Namun di balik penandatanganan yang penuh seremoni itu, sejumlah kalangan mulai mempertanyakan: apakah Blora benar-benar siap menanggung utang jangka menengah ini?.
Dan bagaimana memastikan bahwa pinjaman tersebut betul-betul menghasilkan dampak pembangunan yang nyata, bukan hanya tumpukan kewajiban fiskal di masa depan?
Konstelasi Pinjaman
Menurut Dirut Bank Jateng, Irianto Harko Saputro, pinjaman daerah ini terdiri dari dua skema:
Rp 10 miliar untuk kebutuhan likuiditas jangka pendek anggaran 2025.
Rp 205 miliar untuk pembangunan 41 ruas jalan strategis yang akan dikerjakan tahun ini dan mulai dilunasi pada 2026 hingga 2028.
“Tujuannya bukan hanya memperbaiki infrastruktur fisik, tetapi juga mendorong roda ekonomi masyarakat, memperkuat pelaku usaha lokal, dan mempercepat pelayanan publik,” ujar Irianto.
Bukan Sekadar Utang, Tapi Investasi
Bupati Arief Rohman menegaskan bahwa pinjaman ini telah melalui proses seleksi lembaga keuangan yang transparan.
Dari empat lembaga yang mengajukan, Bank Jateng menempati peringkat tertinggi berdasarkan rekomendasi Kantor Jasa Penilai Publik (KJPP).
“Kami tidak ingin pembangunan lambat karena alasan keterbatasan anggaran.
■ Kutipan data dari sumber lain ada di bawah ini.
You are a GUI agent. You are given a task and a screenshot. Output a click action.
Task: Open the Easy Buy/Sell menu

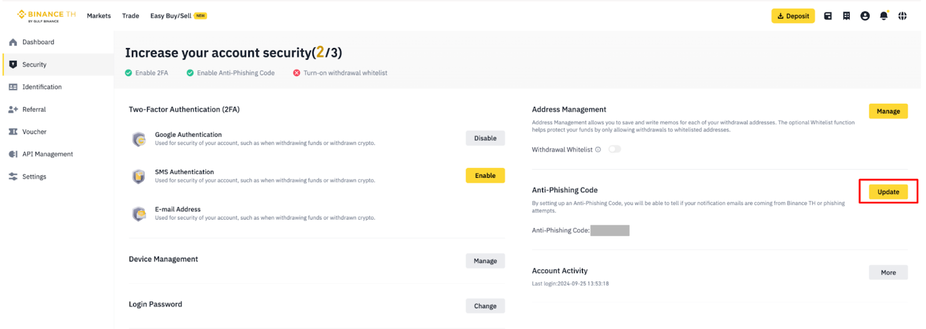point(171,16)
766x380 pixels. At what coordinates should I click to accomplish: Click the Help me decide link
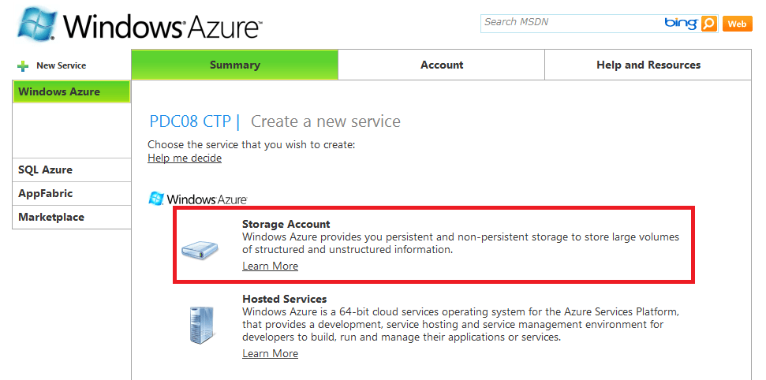(x=185, y=158)
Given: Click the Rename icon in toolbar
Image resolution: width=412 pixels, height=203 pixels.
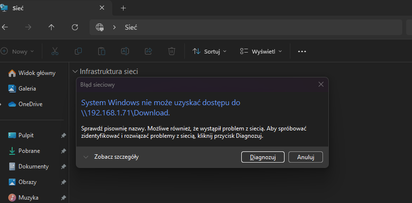Looking at the screenshot, I should pos(125,51).
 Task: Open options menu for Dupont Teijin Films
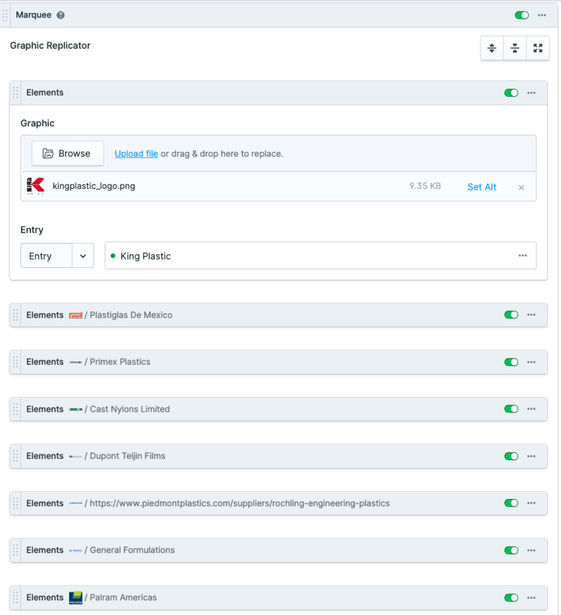(x=531, y=456)
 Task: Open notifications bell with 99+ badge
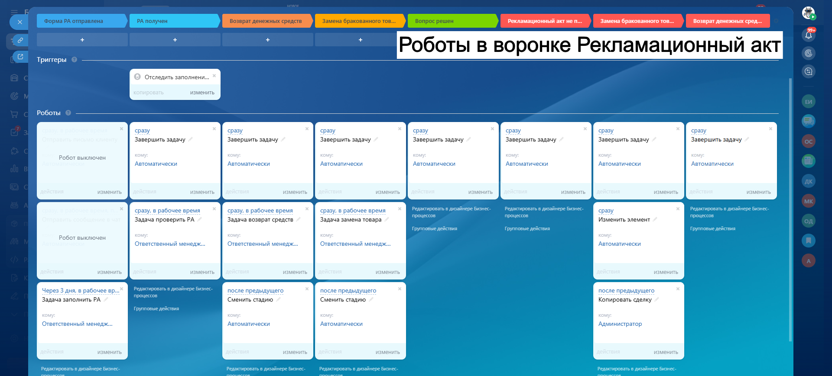coord(808,35)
Dengan pinjaman ini, kita bisa menyelesaikan permasalahan jalan, yang selama ini jadi keluhan masyarakat,” katanya.
Arief menambahkan bahwa infrastruktur jalan akan menopang agenda besar lain: ketahanan pangan.
Saat ini Blora berada di peringkat 6 produksi padi dan peringkat 2 untuk jagung di Jawa Tengah.
Dengan akses jalan yang baik, distribusi hasil pertanian diperkirakan akan lebih efisien dan mendongkrak pendapatan petani.
Meski semangat pembangunan patut diapresiasi, publik belum lupa bahwa pinjaman sebelumnya sebesar Rp 150 miliar pada 2022 juga menimbulkan tanda tanya.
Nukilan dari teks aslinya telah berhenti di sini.